Stored data
•••
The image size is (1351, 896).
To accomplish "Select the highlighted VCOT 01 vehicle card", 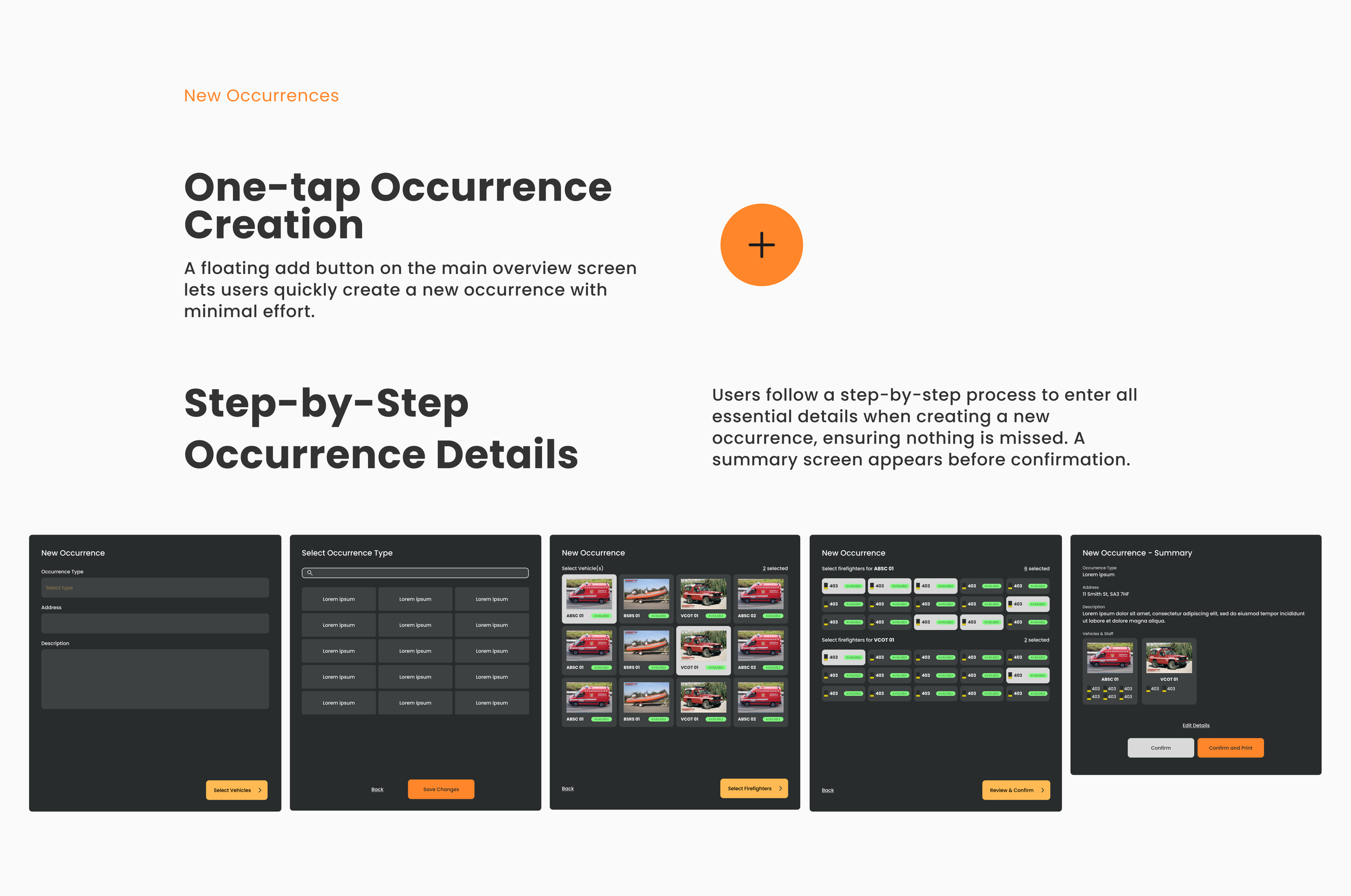I will [703, 650].
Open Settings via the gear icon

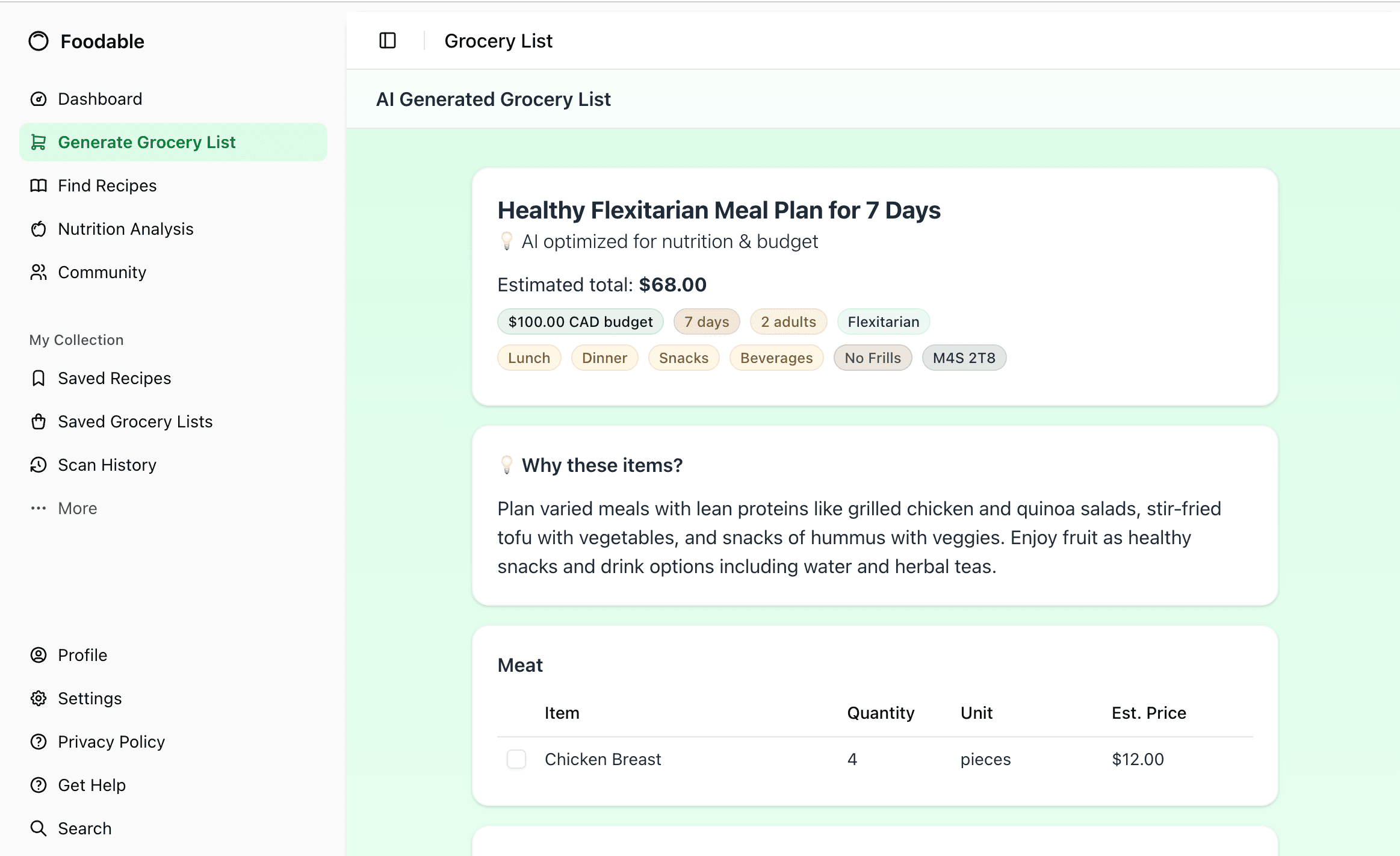pyautogui.click(x=39, y=698)
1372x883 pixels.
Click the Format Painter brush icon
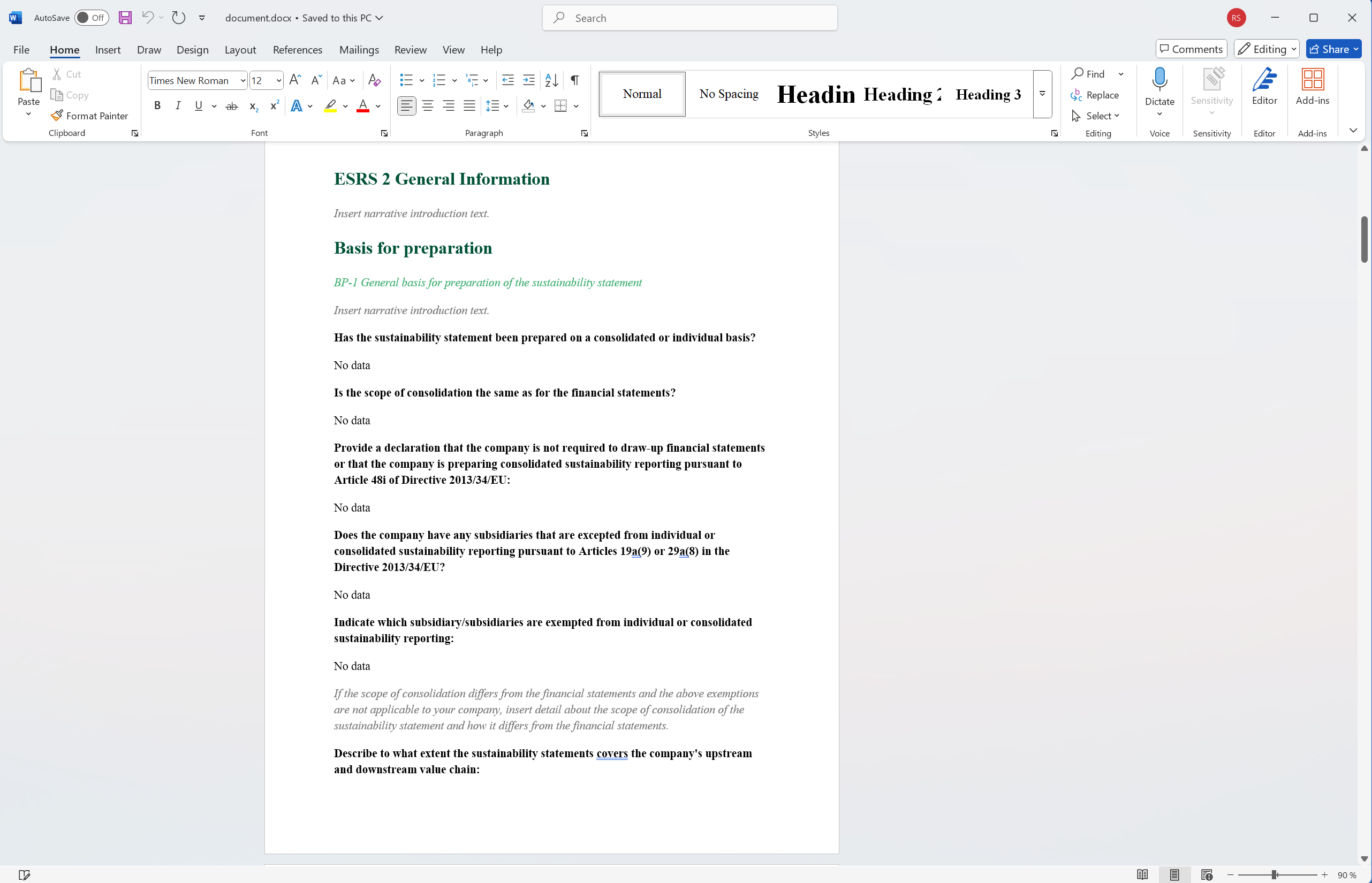pos(57,115)
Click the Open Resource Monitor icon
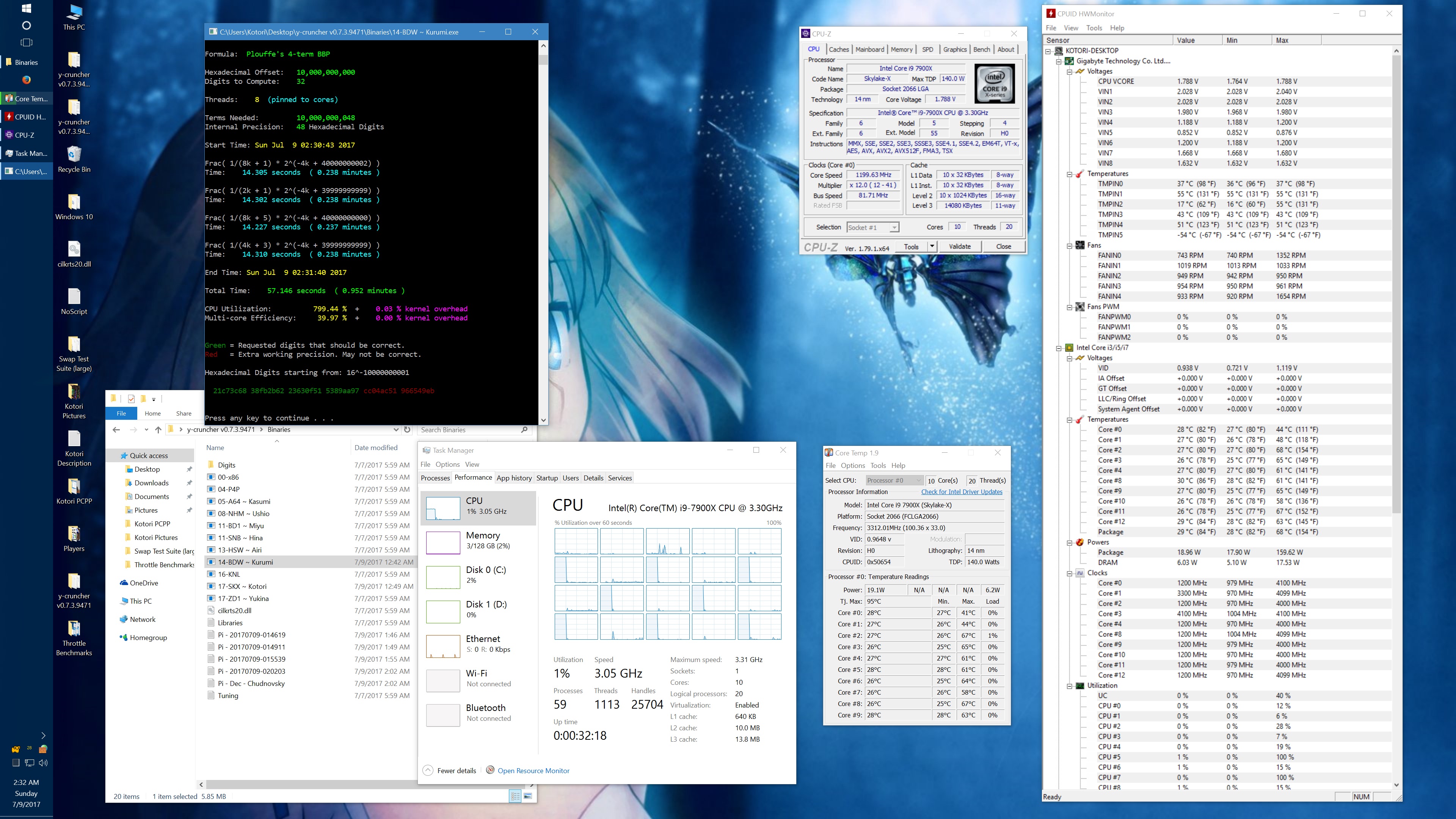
•••
◆ **The task**:
With pictures omitted, restate word for word every line above from the one containing "1372x883 pixels." to the end of the entries.

◆ **Result of the task**:
1372x883 pixels.
Click the Format Painter brush icon
pos(57,115)
Click the Open Resource Monitor icon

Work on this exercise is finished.